* _EXERCISE AIM_: The line containing "You are a computer-use agent." and each line after it, through the final line of the data, are to be retyped exactly, with pictures left out.

* _TASK INPUT_:

- - -

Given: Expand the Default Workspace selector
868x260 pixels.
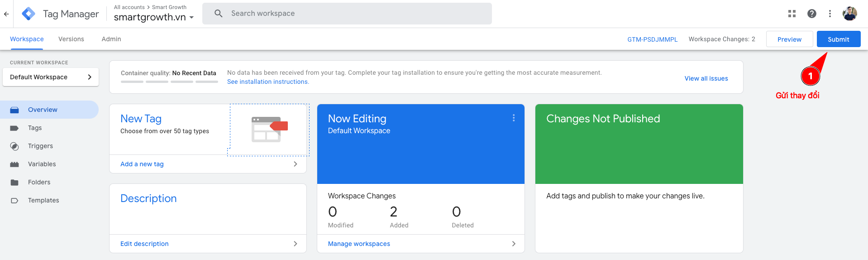Looking at the screenshot, I should coord(51,77).
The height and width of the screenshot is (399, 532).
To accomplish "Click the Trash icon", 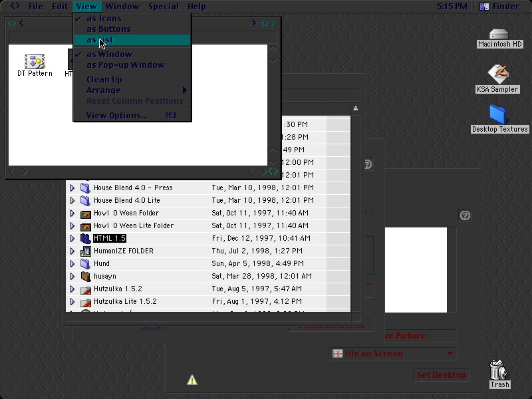I will 499,370.
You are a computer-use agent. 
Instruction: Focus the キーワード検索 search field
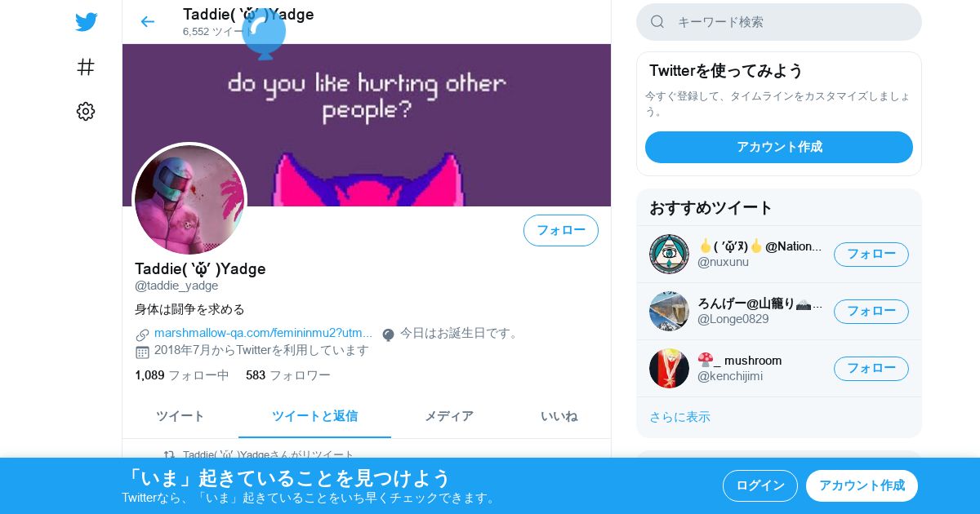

- - -

* _EXPECTED ANSWER_:
You are a computer-use agent. 
Instruction: Focus the キーワード検索 search field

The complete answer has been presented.